Je n'avais encore jamais connu un temps aussi exécrable si tôt dans l'année. Les couches successives de vêtements que j'enfilais ne suffisaient pas à me réchauffer et je consacrais mes journées à claquer des dents.

Il ne se passait pas un jour sans qu'une dizaine d'elfes arrivent ou repartent, emportant des armes nouvelles ou venant s'exercer sous la sévère supervision de Katsuo.

Cette agitation ralentit cependant lorsque les premiers flocons de neige tombèrent. Ils fondirent le premier jour. L'air était si glacial et la terre si dure qu'ils recouvrirent le lendemain en quelques heures le paysage d'un manteau blanc sourd. Les quelques elfes qui parvenaient encore à nous rejoindre arrivaient frigorifiés et malades. Au bout d'une semaine plus personne n'osait s'aventurer sur les routes verglacées.

Les conditions climatiques semblaient laisser Arthur indifférent. Il parcourait inlassablement les environs, inspectait les cargaisons d'armes et discutait de stratégie avec Tassilon.

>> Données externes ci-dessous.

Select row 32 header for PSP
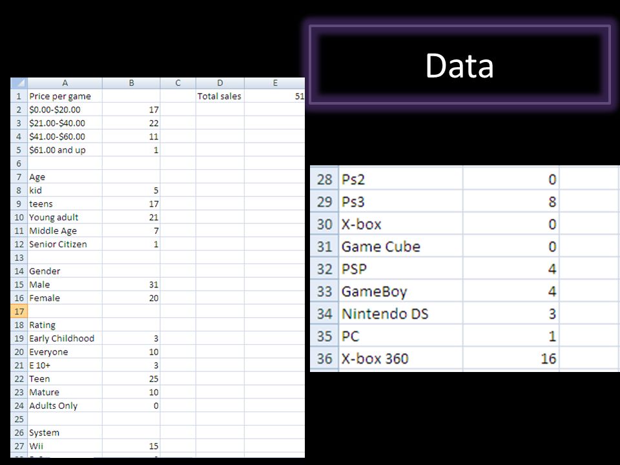The width and height of the screenshot is (620, 465). pos(324,269)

Je me trouvais ce jour-là à leurs côtés. J'avais supplié Arthur de me laisser prendre l'air quelques instants. Je le regrettai bien vite en sentant la morsure du froid sur ma peau.

— Nous devrions être bientôt prêts, commenta Arthur avec satisfaction tandis que je grelottais dans mon coin. Quand pourrons nous partir ? Le mois prochain ? 

Le Prince Noir lui jeta un regard surpris.

— Bien sûr que non. L'hiver n'est même pas encore commencé et tu as vu toute cette neige ? Ce n'est pas un temps pour guerroyer.

— Mais nous pourrions justement bénéficier de l'effet de surprise ! Personne ne s'attendra à nous voir arriver.

Tassilon soupira en prenant un air faussement patient.

— Athanasios, voyons. Il y a de bonnes raisons si les opérations militaires ne se déroulent pas sous la neige. Les déplacements seraient malaisés, le campement difficile. Et comment pourrions-nous déplacer les engins terriens que tu tiens absolument à utiliser ?

Le jeune homme pinça les lèvres.

— N'es-tu donc pas impatient ?  Je croyais que tu attendais ce combat contre les humains depuis des années.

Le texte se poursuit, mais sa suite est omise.